Marty,
You hit a very important point that is missing from David's paper and the
subsequent discussion:
Content-based routing requires function that understands the content.
That's usually viewed as application function, not message routing.
In the MS specification, we're designing a message routing infrastructure
and have explicitly avoided defining particular routing paradigms. David is
proposing one routing paradigm, others are free to choose something
different. However, going further with David's proposal locks us into a
single method.
The ebXML-MSH specification touches on the return path or repeating an
outbound path in a few ways:
1) Message Status query: If an ebXML-MSH has a name, it's the URL as you
have described earlier. Whether or not that name gets you to a particular
software stack is immaterial as long as it appears to operate in that
fashion. To Dan's earlier questions about the Message Status query,
internal routing based on service, action or any other parameters besides
the PartyId and given URL MUST NOT prevent the Message Status query from
operating. OK, Message Status is somewhat optional so the internal routing
can be as haphazard as you please...
2) Errors, Acknowledgements, et cetera: Must go back to the originating MSH.
This is identified in the CPA though you've mentioned some problems with the
current CPA specification with respect to having different error paths for
different requests (really, multiple return paths per request).
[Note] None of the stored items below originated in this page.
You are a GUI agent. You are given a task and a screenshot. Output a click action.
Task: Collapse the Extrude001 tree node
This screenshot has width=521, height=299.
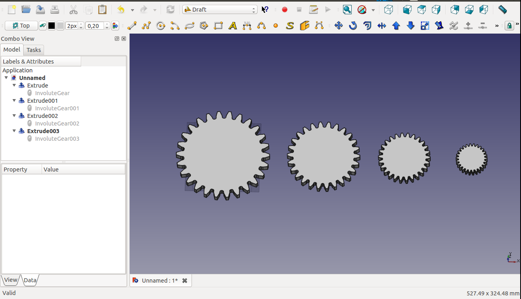click(x=14, y=101)
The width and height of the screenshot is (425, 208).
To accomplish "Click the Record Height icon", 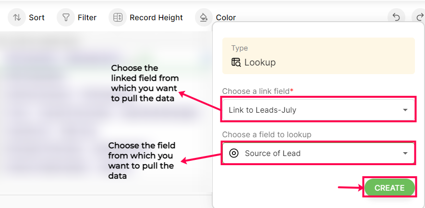I will (118, 17).
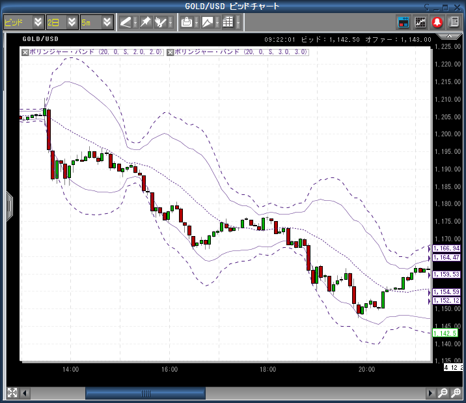Expand the left side panel handle
The width and height of the screenshot is (466, 403).
click(x=9, y=206)
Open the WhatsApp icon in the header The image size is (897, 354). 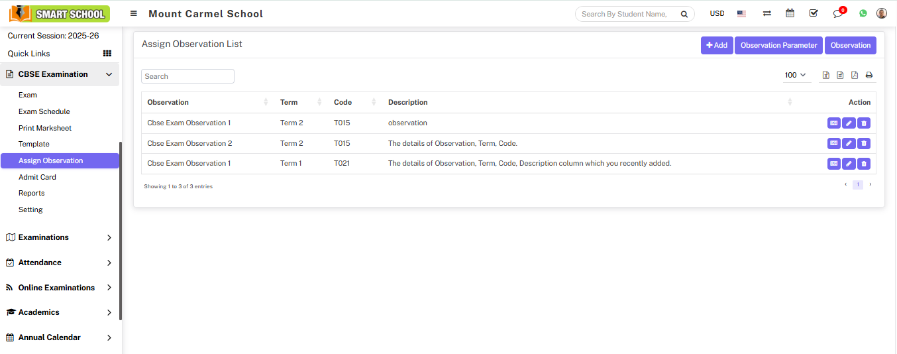pyautogui.click(x=863, y=13)
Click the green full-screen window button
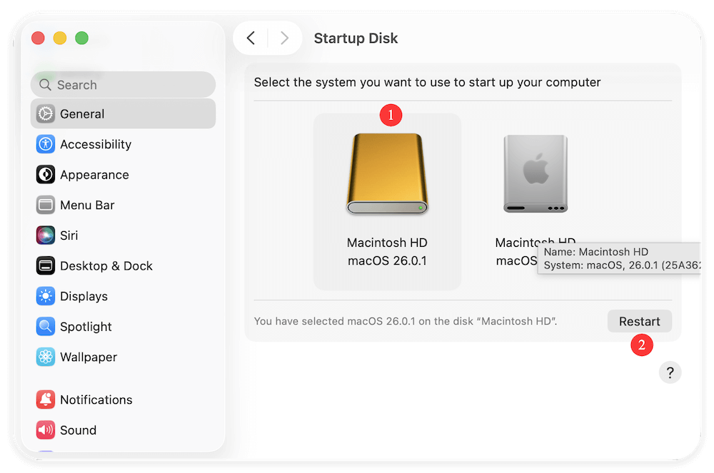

We've also identified the service and action that must be used when sending
errors or acknowledgements alone.
3) Business responses: This is the big one described in David's first use
case. It's completely up to the designers of the integration between
companies to decide the services and actions used to identify each part of
their exchange. The information necessary to create a business response
must be in the CPA. Besides that, it's up to the application levels at the
responder (To party of the original message) to craft the entire response,
including making a choice about the service and action.
David,
I'd probably build an MSH that recognises message identifiers in the
RefToMessageId and associates them with internal systems (the originating
MSH) were I to build a mailroom as complicated as outlined in the proposal.
It's a single value and this implementation doesn't require any external
description. I don't buy the argument that this requires storage of every
MessageId ever sent -- if you send something unreliably, you don't care
(that much) about errors. I also don't buy arguments that involve different
outbound and return paths that aren't identified in the CPA beforehand. ABC
Co. isn't likely to tell eHubsRUs much about it's internal routing and will
implement a mailroom if its situation is as complicated as you describe.
The main point is that these are fringe use cases and the specification
provides MSH implementations and applications with ways to address them.